The only restraint is, they want time to make commercial use of the research before it is published in full. After that, they literally do not care what the university does with the money. They can give it to whatever part or portion of the university, for whatever purpose, the university cares to apply. University related funding decisions made internally to the university.
Consider this applied across the uni. This company wants some research on its new thing to keep birds out of airplane flight paths and maybe out of wind turbines. This company wants to know if this chemical is safe to put in toothpaste. And so on, and so forth. They would all like to get their research done without having to buy their own labs.
Then consider the area of specialty training. This company needs its staff to learn French to do business in Canada. This company needs some staff to learn to recognize artifacts of various types because they deal in antiquities. This company needs staff trained in how to write an environmental report. This company needs staff trained in how to use the latest equipment in forestry. And so on.
What is the result? Each $2 of government money the university gets removes $3 of private money. And, government money comes with huge sheaves of restraints and restrictions and regulations and paper work and promises and constraints. From "give your research to this three-letter-agency for nothing" to "hire this guy we say needs a job" to "charge students this much tuition, no more or less" to "you can only do this kind of research or no grant for you" to "you must have this many books in your library, this big a sports center, this many faculty-to-students" and so on and so on.
What is the result of taking government money? The need for ever more administrators to deal with the constraints placed by government money. And far less money than private grants would have provided.
Why would a university operate this way? It is clearly bad for students, bad for profs, bad for research, and bad for society at large.
It is good for administrators. And the admin run the unies.
"Pournelle's iron law of bureaucracy" tells us why that is happening.
In any bureaucracy, the people devoted to the benefit of the bureaucracy itself always get in control and those dedicated to the goals the bureaucracy is supposed to accomplish have less and less influence, and sometimes are eliminated entirely..
Universities are not operating as businesses. They are operating as cronies of various government agencies and politicians.

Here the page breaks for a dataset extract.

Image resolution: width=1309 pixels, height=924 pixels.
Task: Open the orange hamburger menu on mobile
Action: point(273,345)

Admin and government feed and help each other. Governments insist only universities can prepare people for a career, then they prop up the price, then they provide subsidies to pay for the inflated price. Then the admin squashes any dissent within the university, and scares off any private money that might somehow make it in the door. As I mentioned in a comment under another answer, tuition has doubled in ten years. Classes are still full. And grants have gone up 50%. Yet the universities cry poor. That's because steadily more-and-more of the incoming cash is used to feed the admin
and satisfy the government-imposed constraints.
A final quote from the cite behind that word admin
Figure 3 clearly shows a rather steep decrease in the number of students per administrator over the past 15 years in both SAIS and NAIS schools. For NAIS schools, there were 41.1 students for every administrator in 2001-2002. By 2016-2017, the number of students per administrator lowered to 27. This represents a 53% difference. For SAIS schools, the number of students per administrator was 59 in 2001-2002, by 2016-2017 the number dropped to 39. This represents a 60% difference.

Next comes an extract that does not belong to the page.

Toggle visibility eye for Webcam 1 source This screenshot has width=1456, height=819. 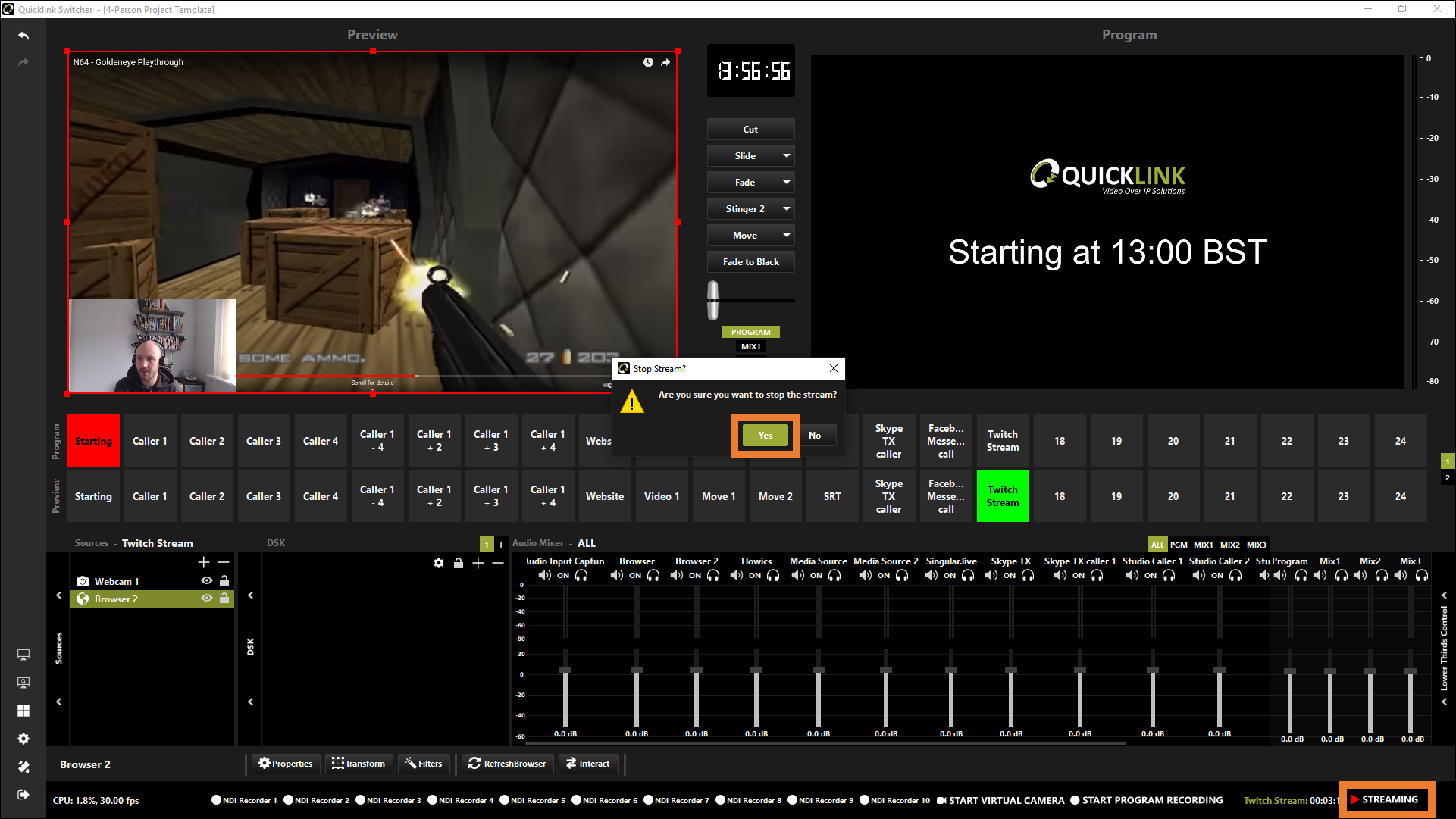[206, 581]
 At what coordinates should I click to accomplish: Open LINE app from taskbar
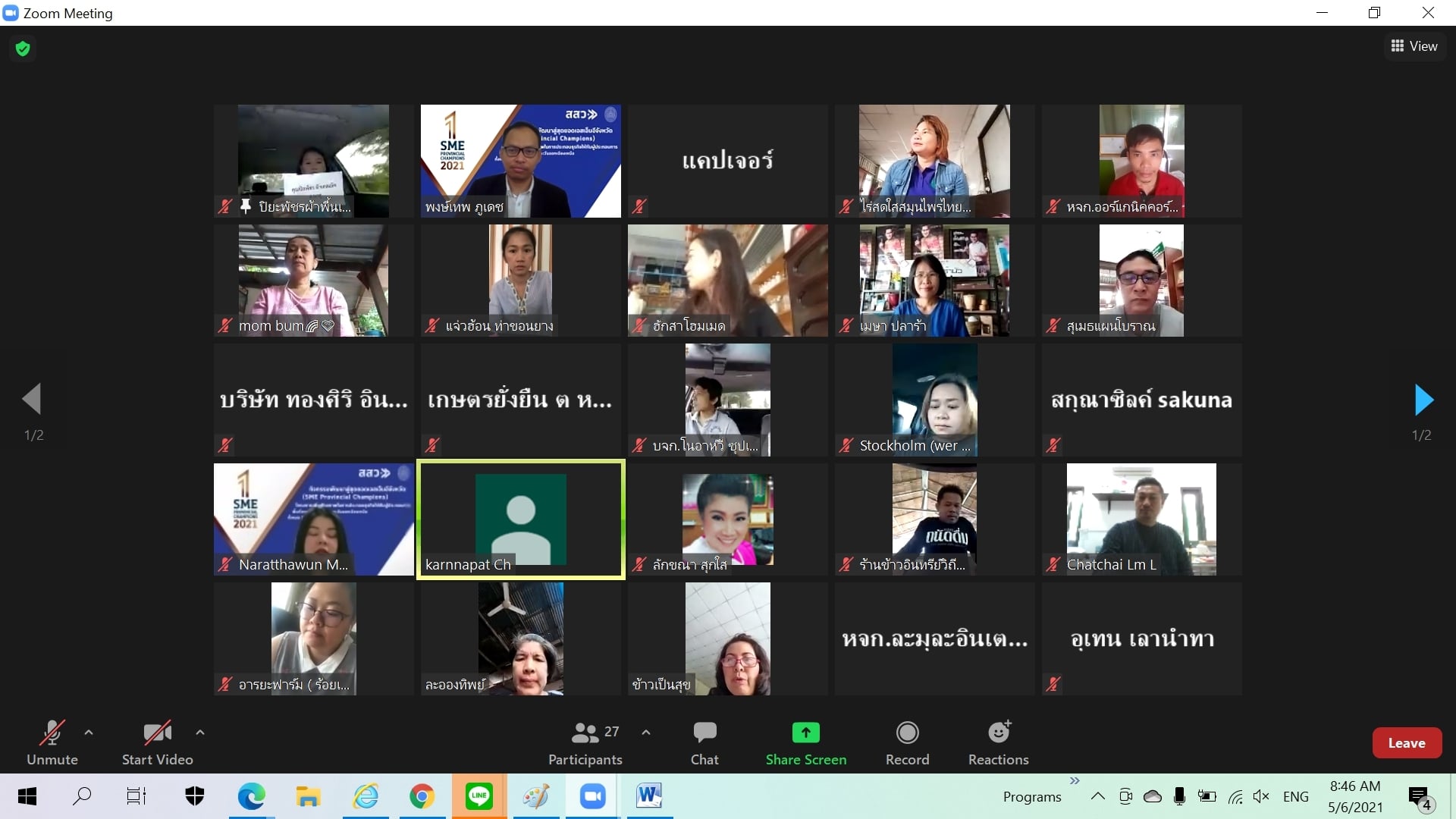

Universities have become places where administrators spend tax money and government subsidized tuition money. They are by no means businesses. They are barely still universities.
Note added to respond to comments: Why would FTC fund stuff not related to their transistor? I already explained that. They pay the uni for the right to work with the physics department. Or the biology department if it's biology research, or the engineering department if it's engineering research. Or the languages faculty if it's specialty language training. And so on.
So if you are worried that you couldn't get funding from your uni, even if your uni had 50 percent more money, then you are admitting your fellow professors don't evaluate your work as worth funding.